§ To do:
In the listing lines from the one containing "Task: Open the Separator dropdown" through the one containing "tap(216, 20)", inclusive, switch "Viewport" to "Window size" and reproduce those lines with everything else unchanged. Leave the pictures out.

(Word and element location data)
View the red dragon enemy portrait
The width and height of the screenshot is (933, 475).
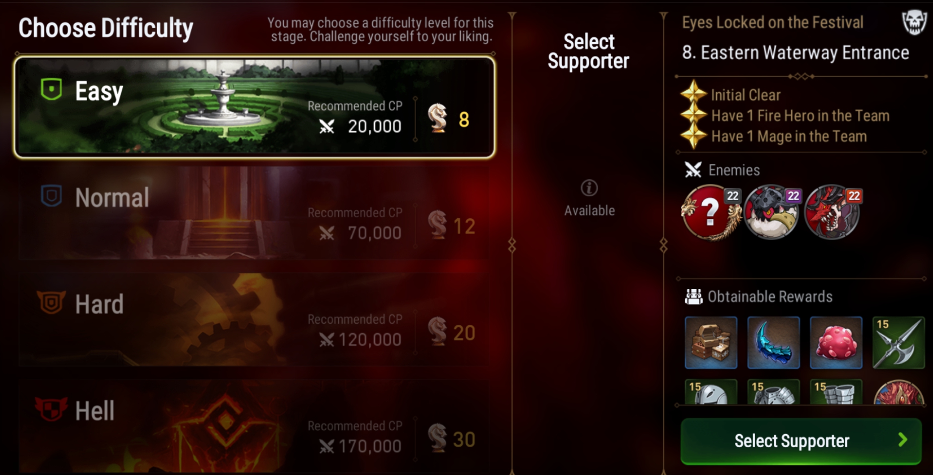[x=832, y=212]
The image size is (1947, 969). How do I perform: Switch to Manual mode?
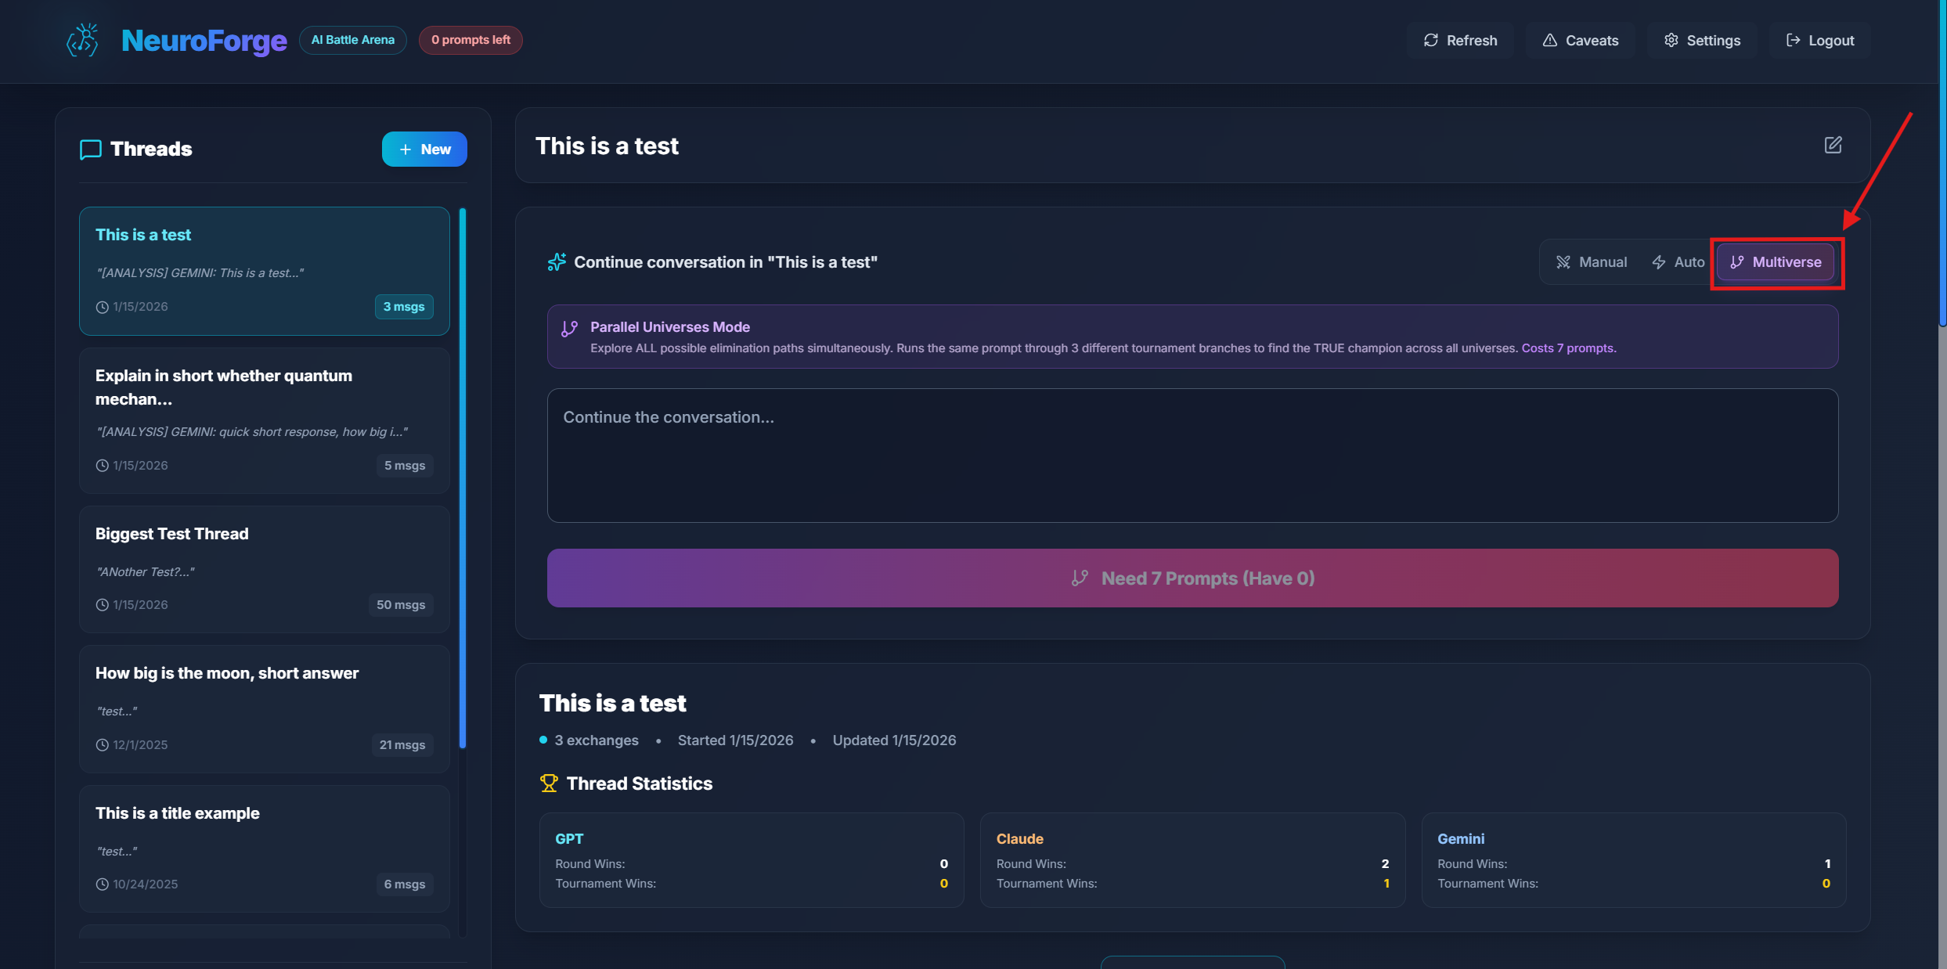(1591, 262)
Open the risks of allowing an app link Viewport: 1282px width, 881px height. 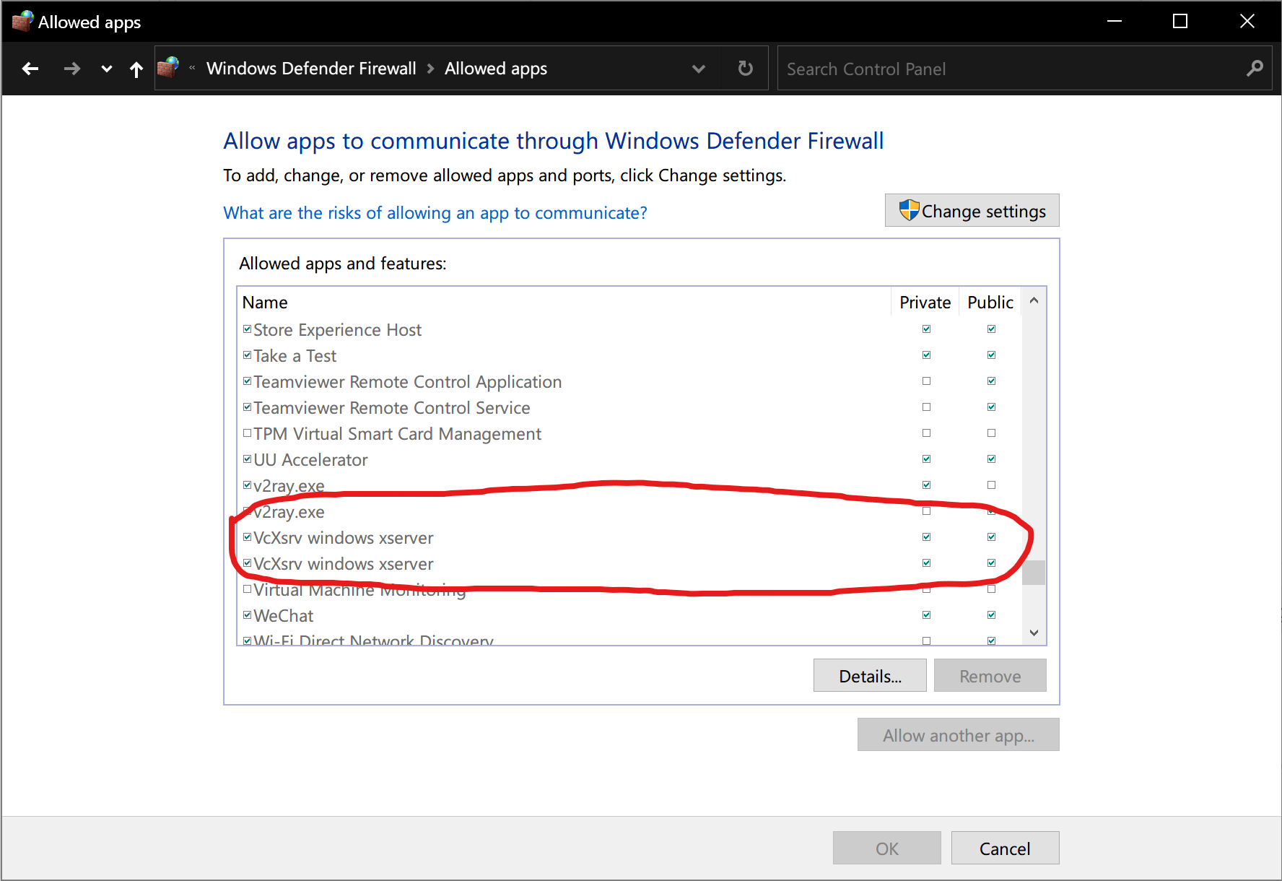click(x=435, y=213)
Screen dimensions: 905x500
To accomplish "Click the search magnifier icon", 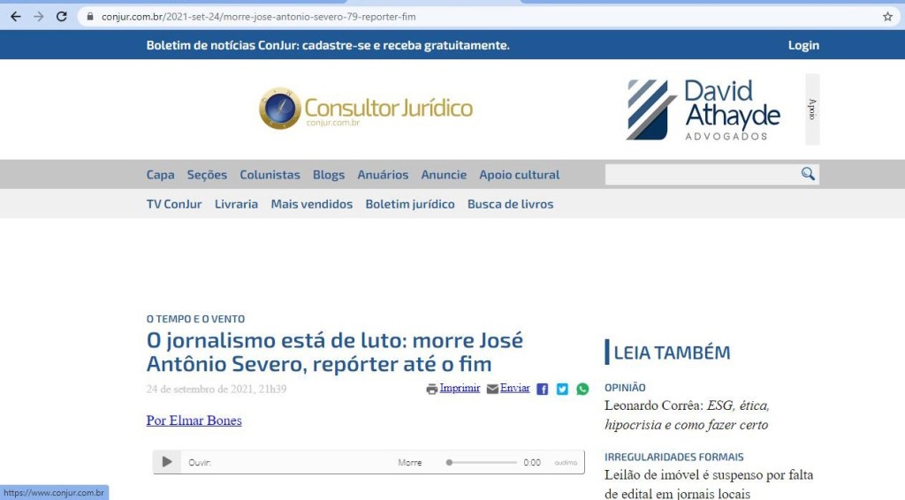I will click(808, 174).
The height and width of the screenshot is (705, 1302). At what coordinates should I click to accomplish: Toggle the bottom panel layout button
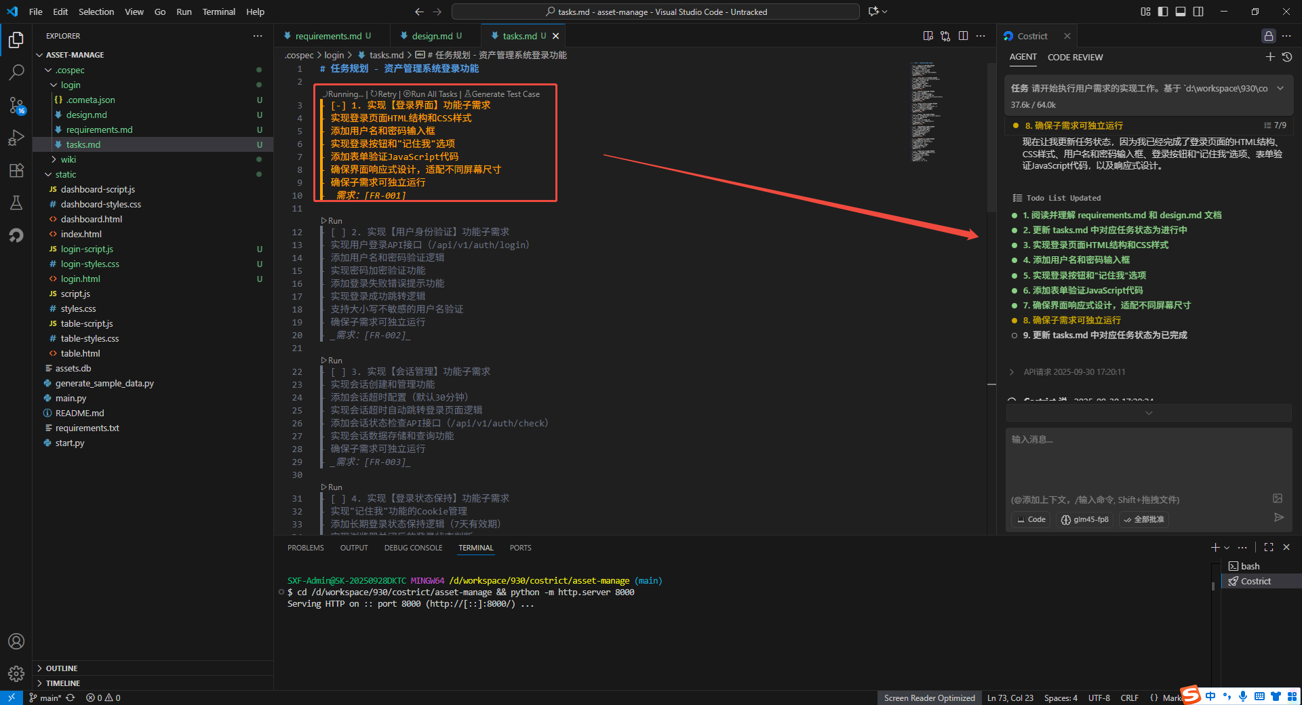click(1181, 12)
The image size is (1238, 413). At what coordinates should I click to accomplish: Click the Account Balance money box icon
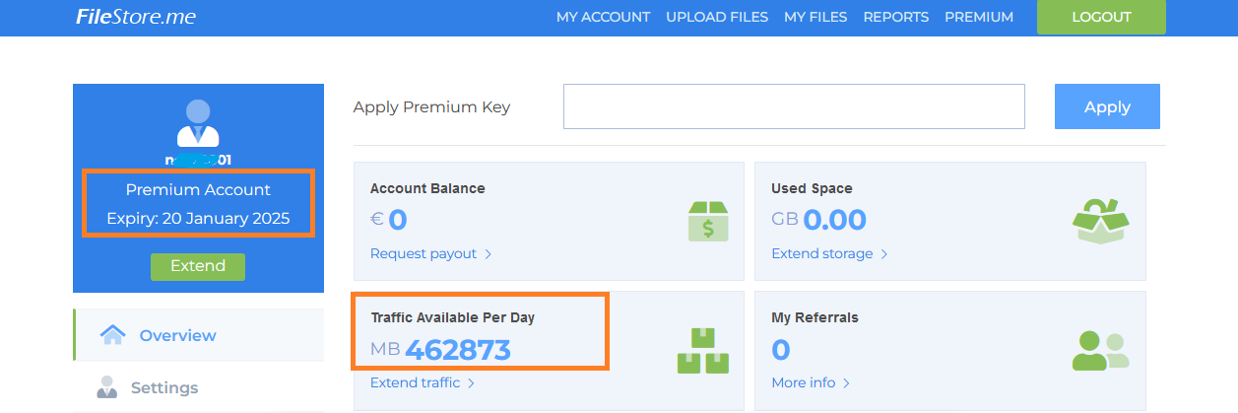(x=708, y=221)
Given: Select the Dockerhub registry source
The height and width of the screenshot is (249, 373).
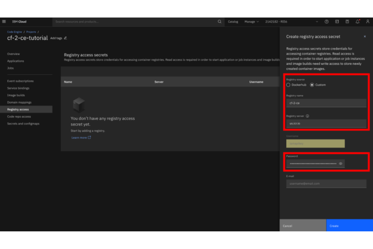Looking at the screenshot, I should [x=288, y=85].
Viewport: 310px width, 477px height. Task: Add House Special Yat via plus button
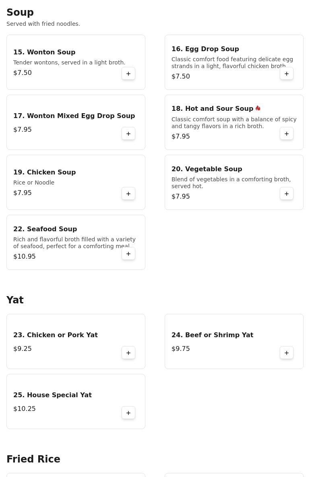pyautogui.click(x=128, y=413)
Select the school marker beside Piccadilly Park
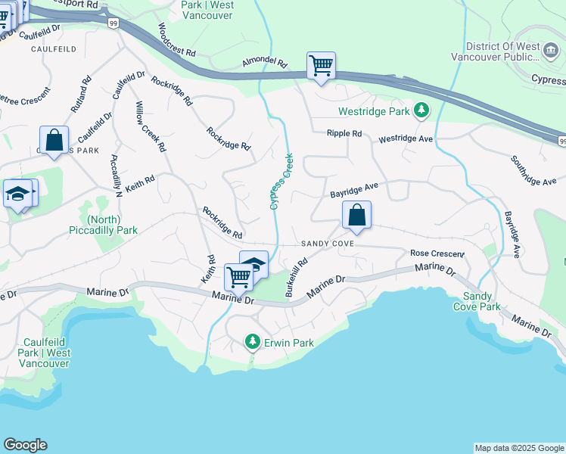 (17, 196)
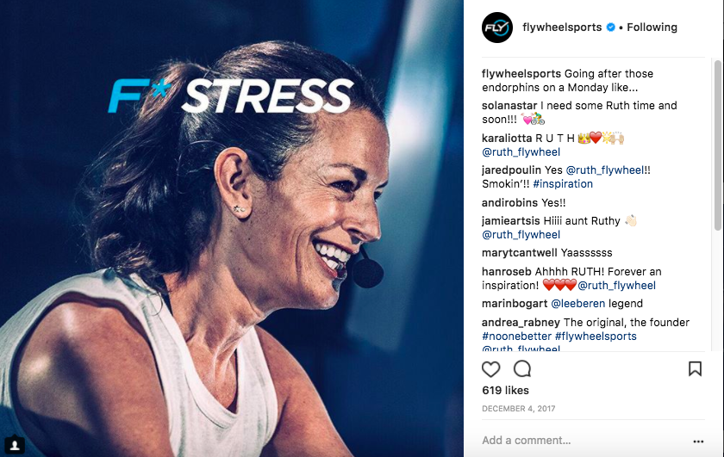Click the blue verified badge
The image size is (724, 457).
[x=610, y=28]
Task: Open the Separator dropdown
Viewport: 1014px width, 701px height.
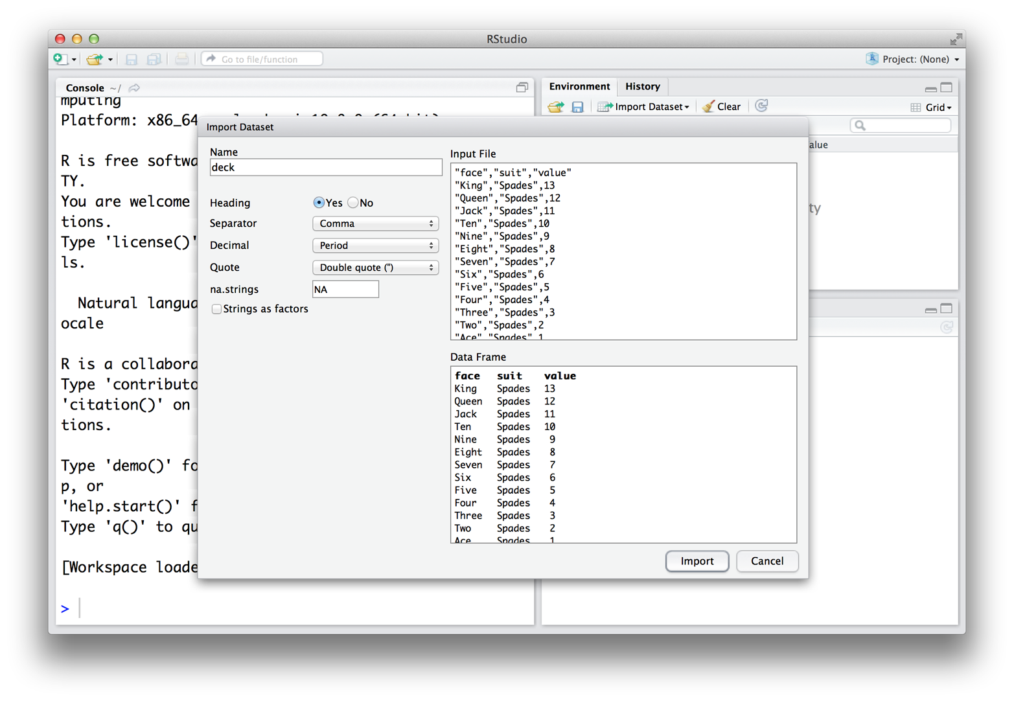Action: pyautogui.click(x=376, y=224)
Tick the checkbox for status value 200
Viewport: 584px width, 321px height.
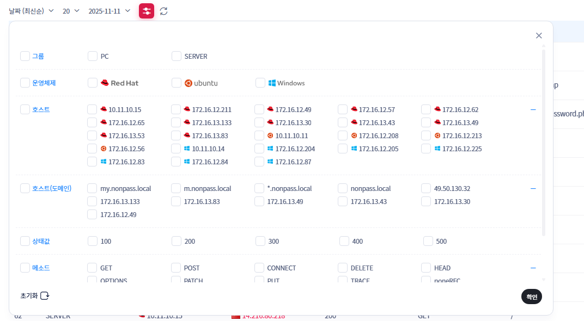point(177,241)
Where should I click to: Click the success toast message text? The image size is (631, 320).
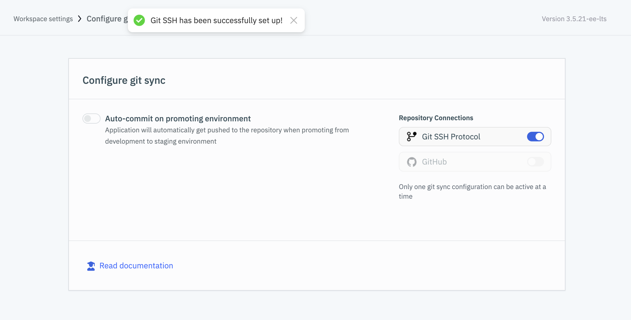tap(216, 20)
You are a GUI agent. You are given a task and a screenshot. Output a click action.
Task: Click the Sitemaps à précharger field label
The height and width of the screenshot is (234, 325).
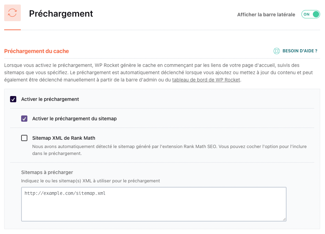(x=47, y=172)
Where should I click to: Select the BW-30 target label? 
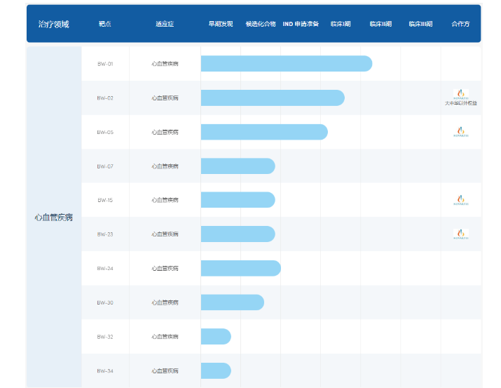click(x=105, y=302)
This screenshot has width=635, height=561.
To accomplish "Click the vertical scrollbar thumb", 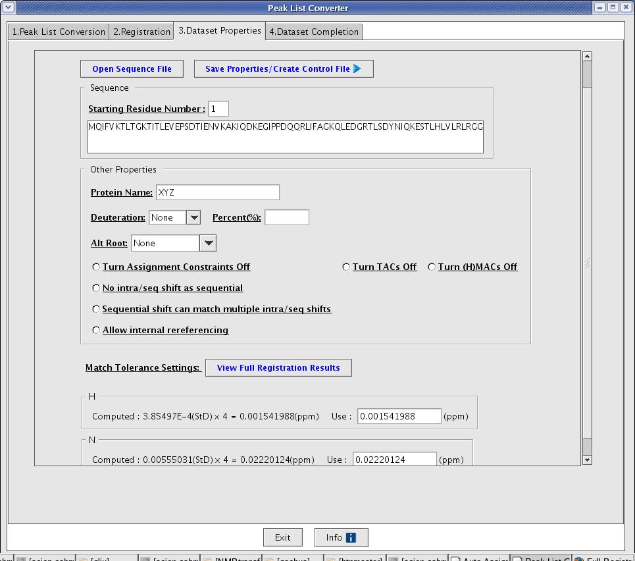I will click(588, 76).
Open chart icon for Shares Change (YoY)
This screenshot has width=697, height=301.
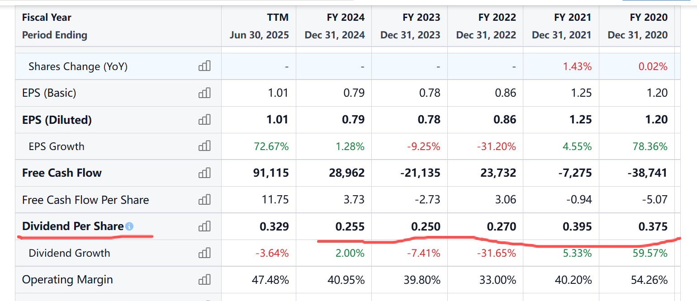tap(204, 66)
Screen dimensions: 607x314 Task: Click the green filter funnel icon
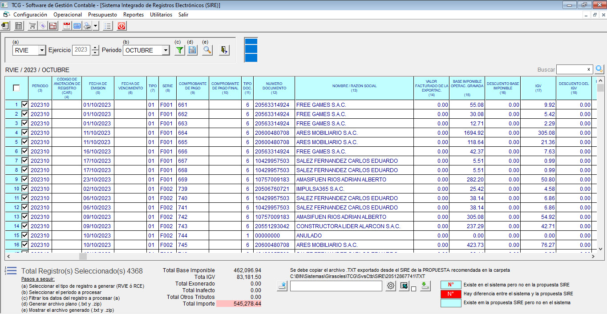click(179, 50)
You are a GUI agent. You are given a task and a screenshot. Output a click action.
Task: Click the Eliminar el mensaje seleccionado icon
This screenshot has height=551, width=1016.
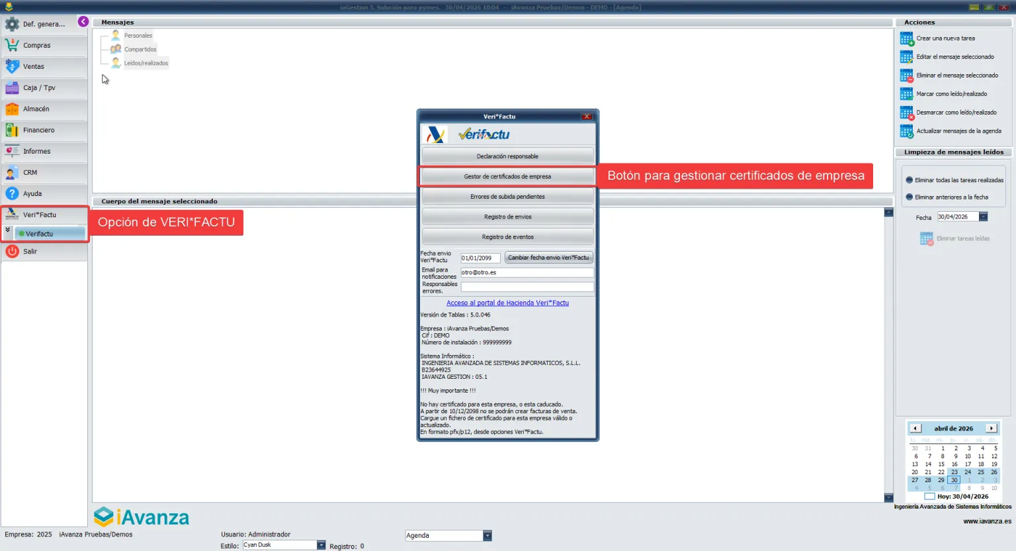pyautogui.click(x=906, y=75)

§ Solution for this task:
Task: Open the Separator dropdown
Window size: 1014px width, 701px height.
Action: pyautogui.click(x=376, y=224)
Tick the checkbox for status value 200
Window size: 584px width, 321px height.
point(177,241)
Where should I click to: Click the success toast message text? The image size is (631, 320).
tap(216, 20)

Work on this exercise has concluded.